Text and item location entries
## start

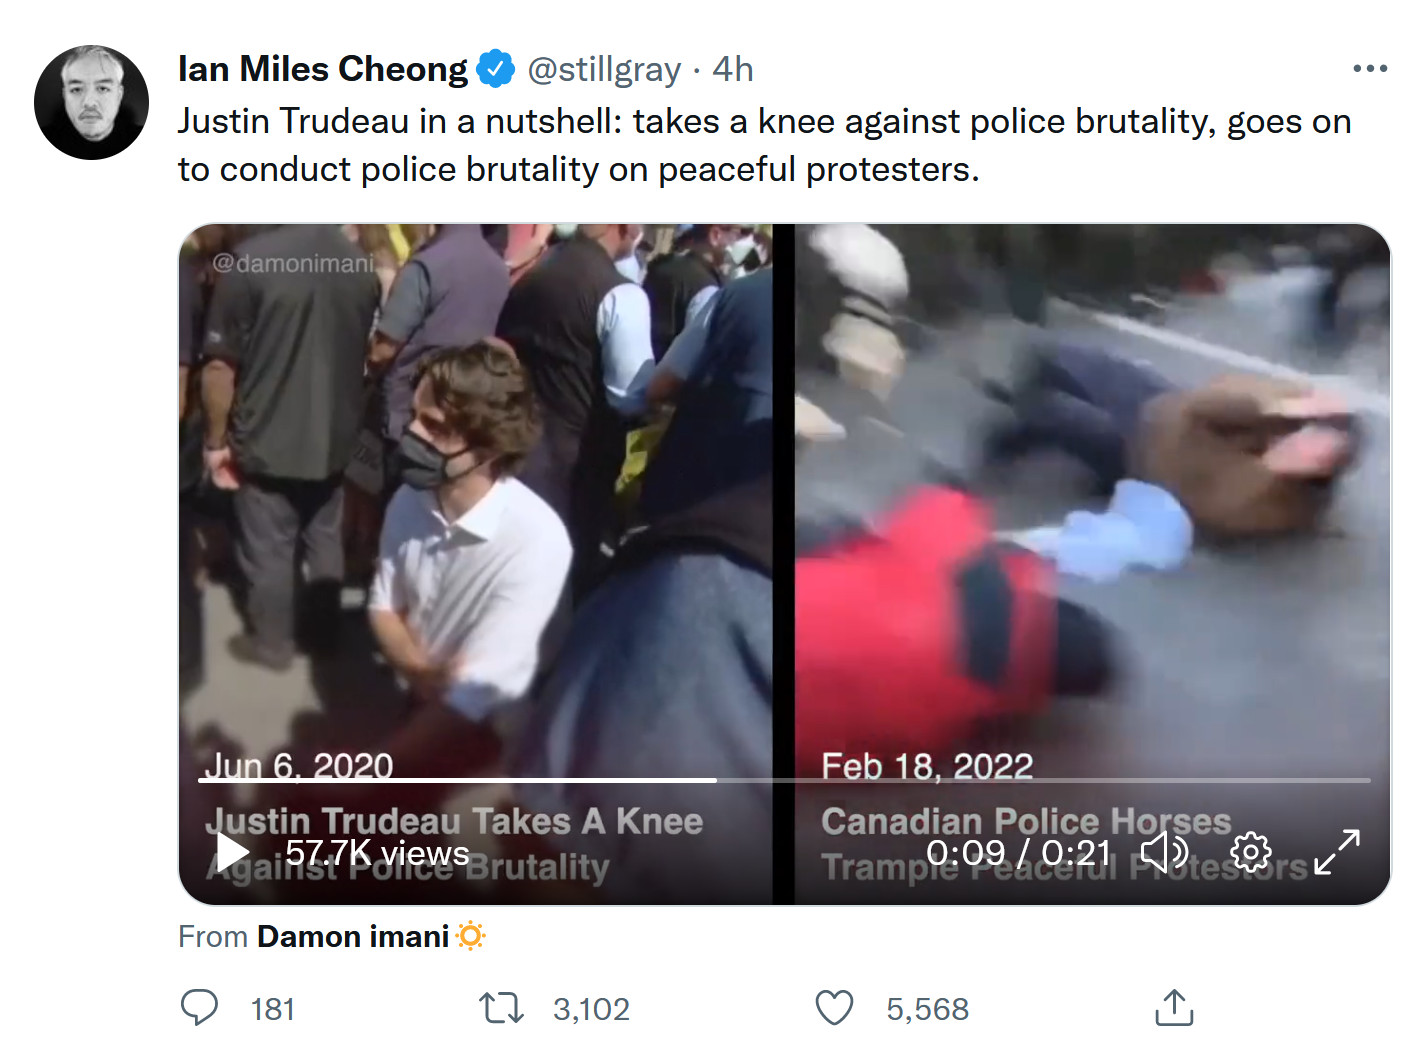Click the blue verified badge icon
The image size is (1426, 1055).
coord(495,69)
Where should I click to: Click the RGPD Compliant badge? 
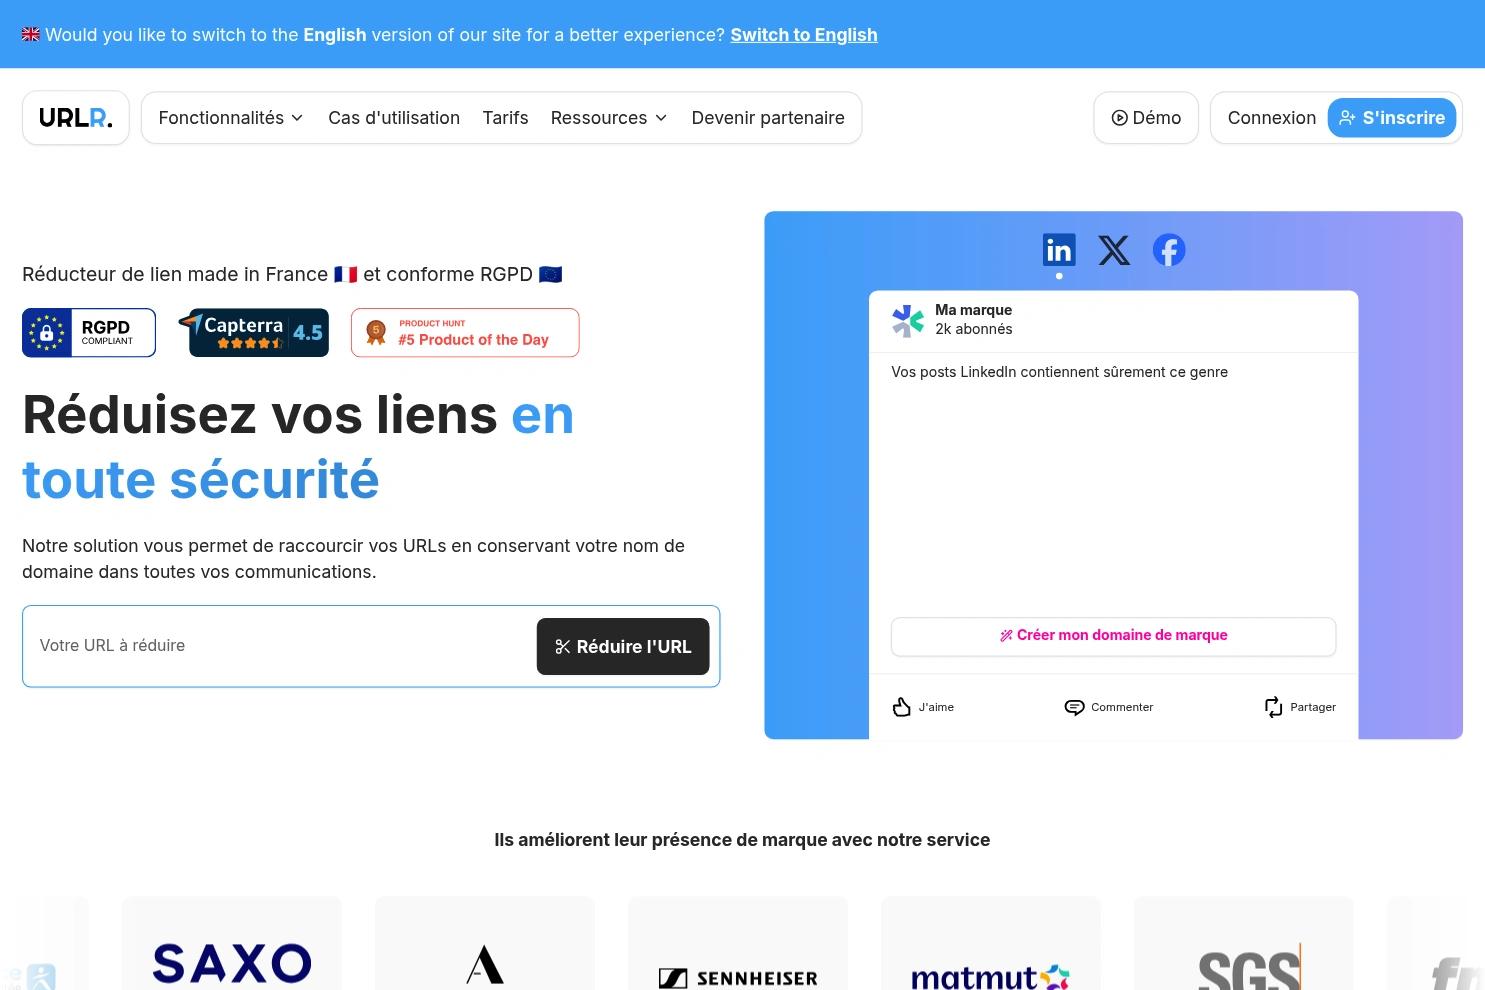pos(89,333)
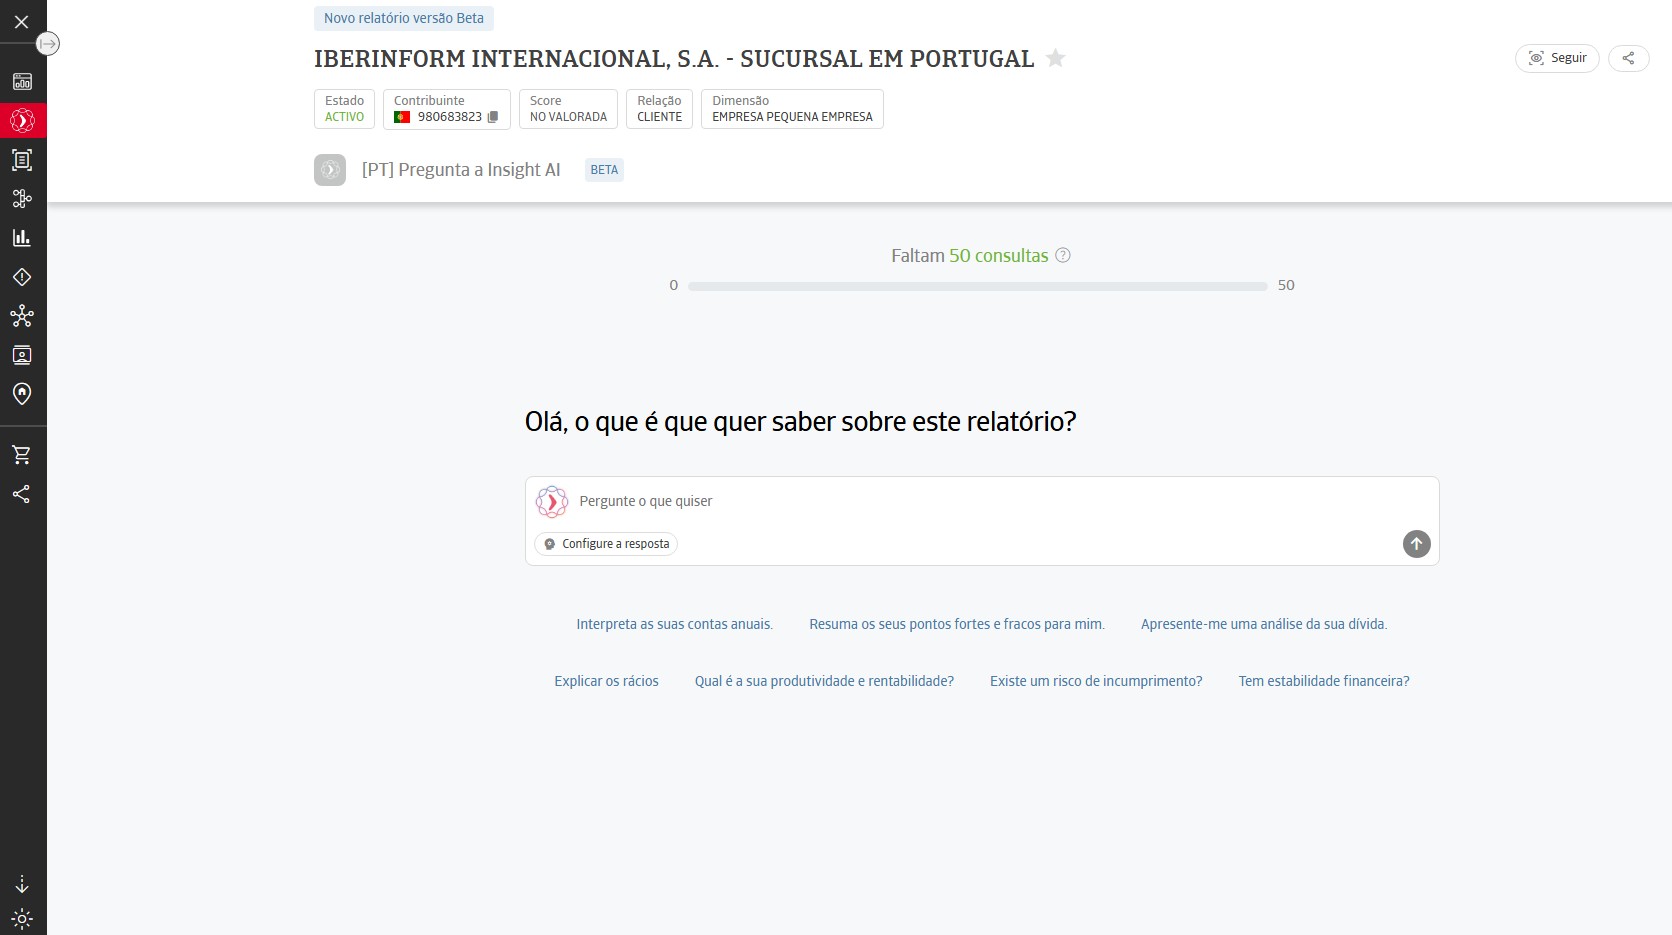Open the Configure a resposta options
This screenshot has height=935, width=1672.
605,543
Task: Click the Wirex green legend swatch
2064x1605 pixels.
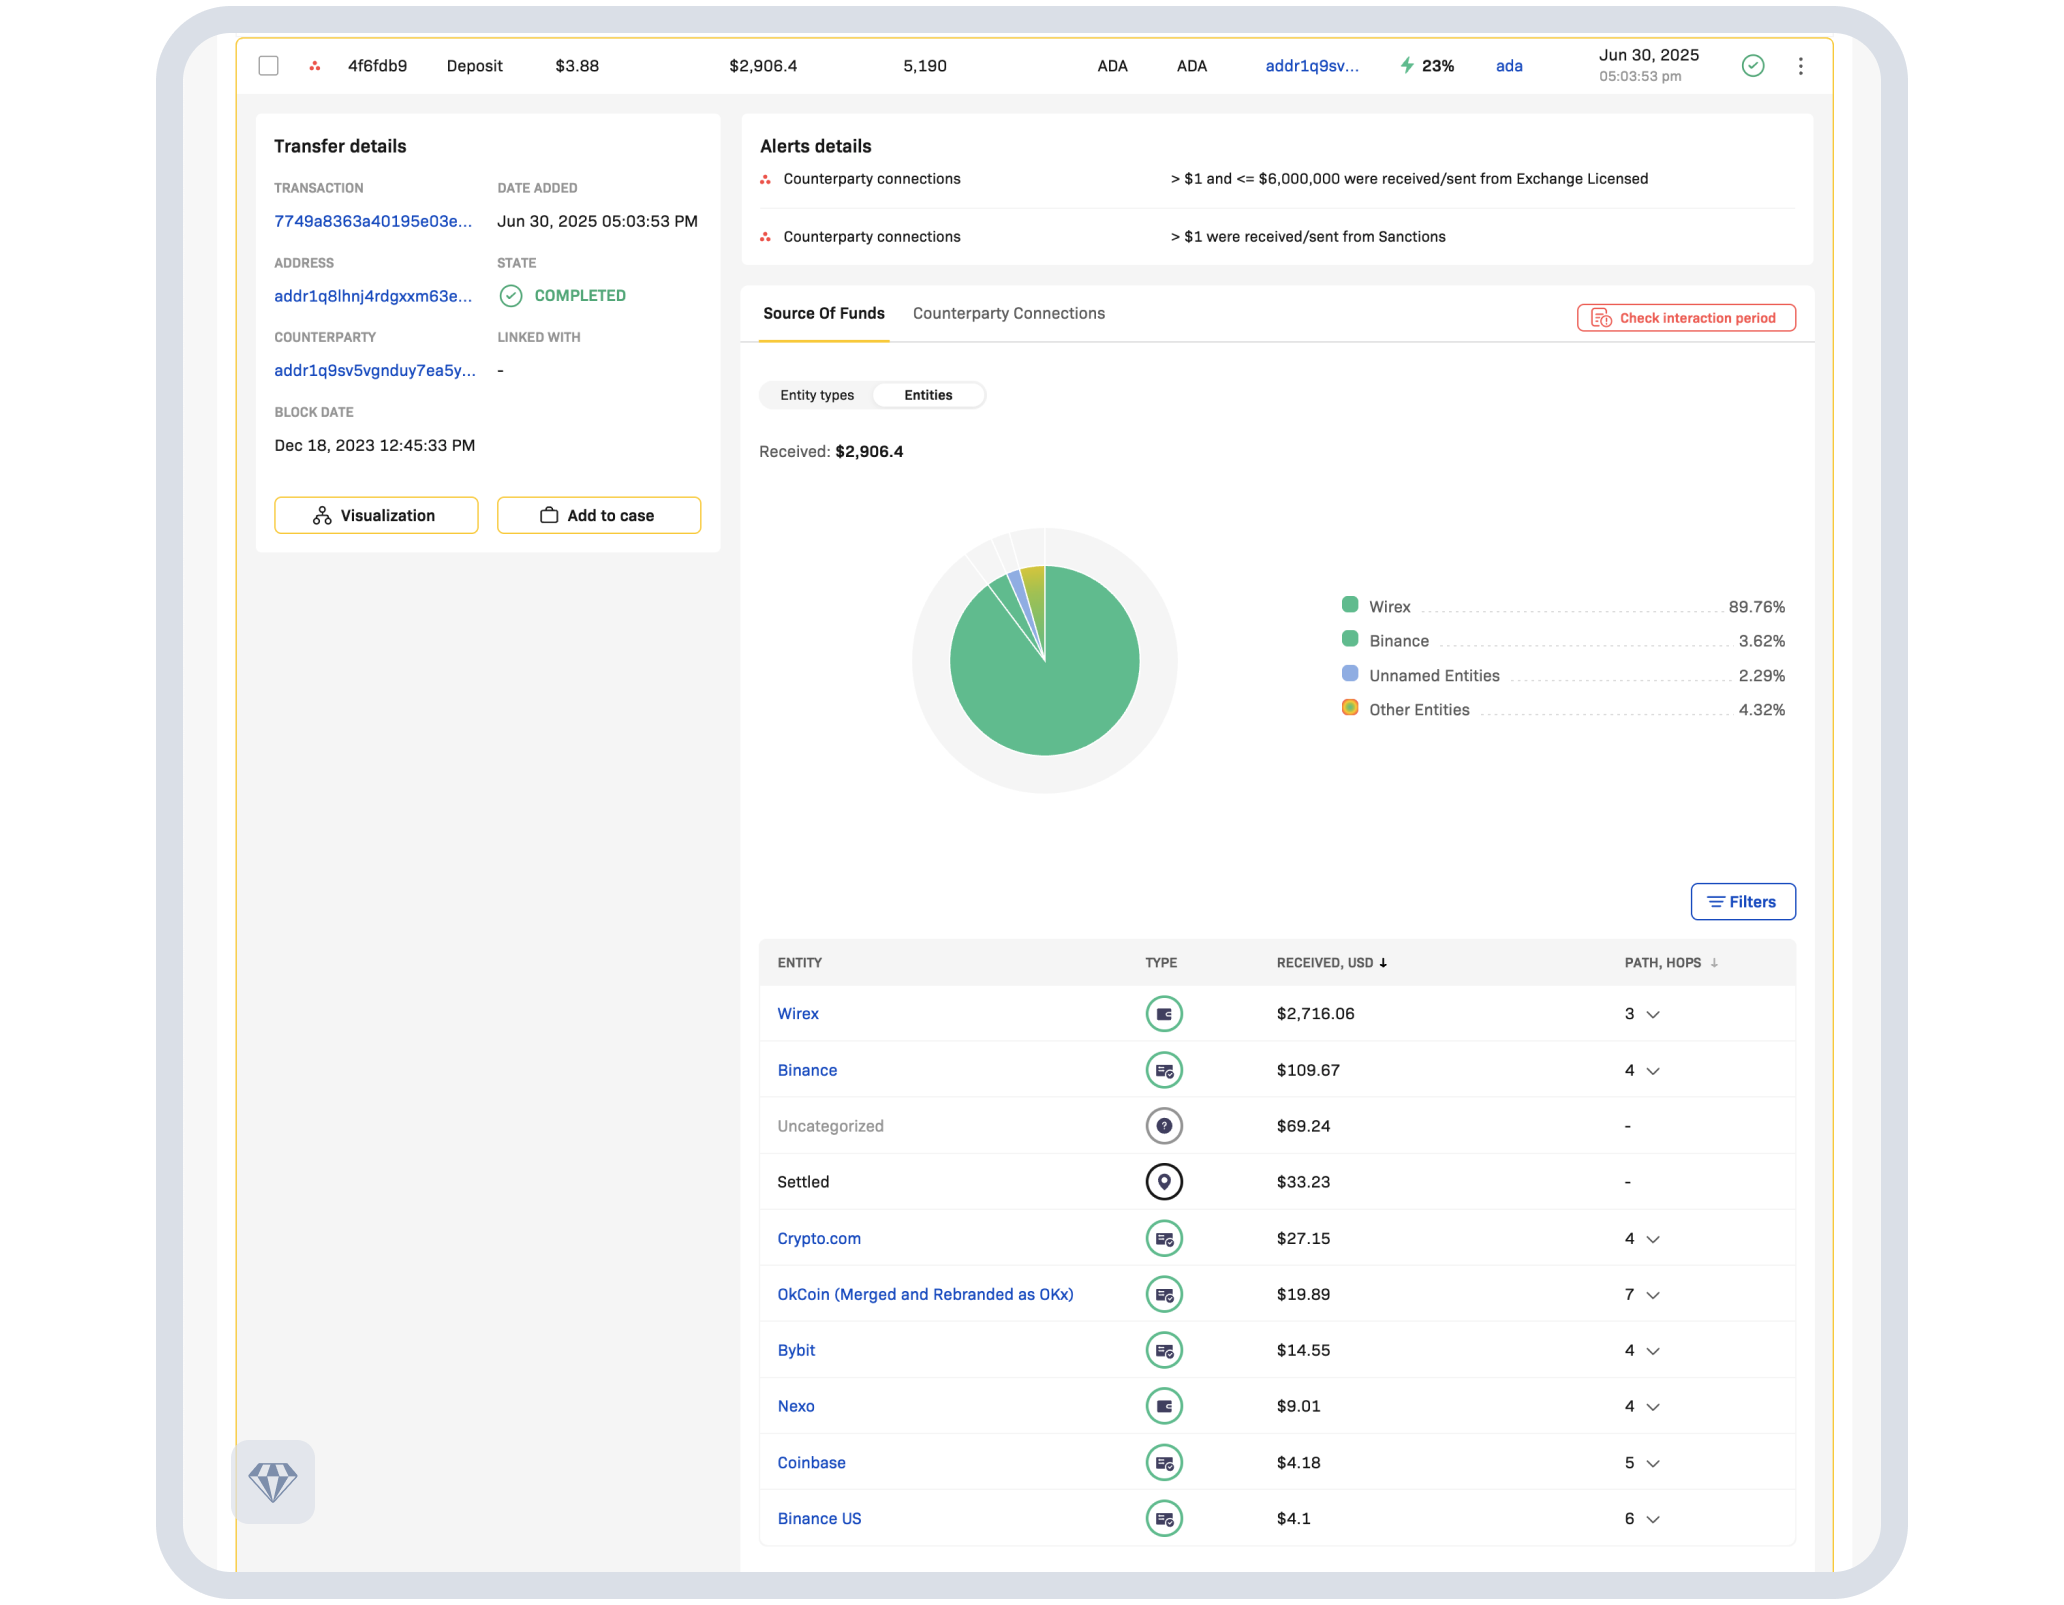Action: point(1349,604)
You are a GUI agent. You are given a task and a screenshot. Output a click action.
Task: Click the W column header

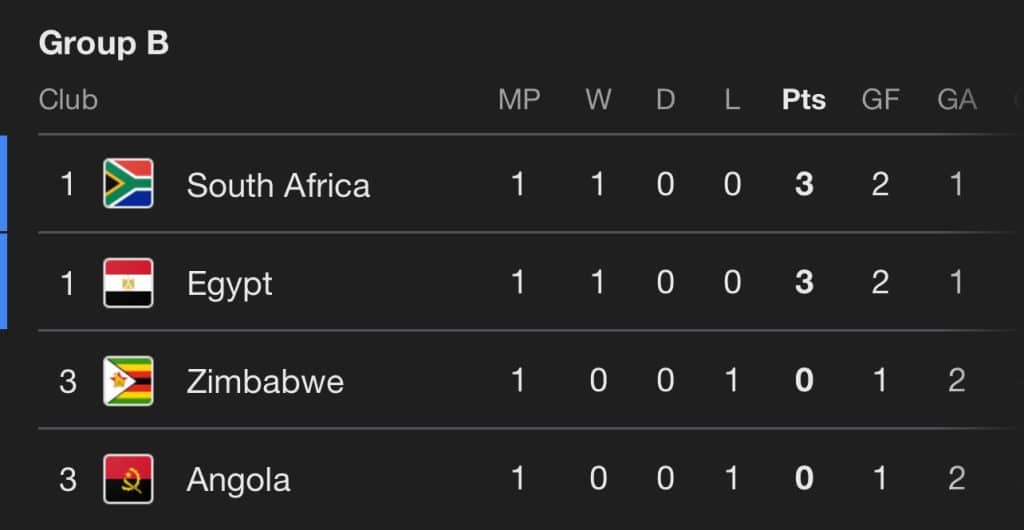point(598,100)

## end

◆ What is expected
Reproduce every line of the records above word for word, leaving out the pictures.

◆ Task response
Click the blue verified badge icon
The image size is (1426, 1055).
coord(495,69)
Where should I click to: Click the RGPD Compliant badge? 
pos(89,333)
Open the Configure a resposta options
This screenshot has height=935, width=1672.
605,543
Task: Click the Wirex green legend swatch
2064x1605 pixels.
Action: point(1349,604)
You are a GUI agent. You are given a task and a screenshot. Output a click action.
Task: Click the W column header

point(598,100)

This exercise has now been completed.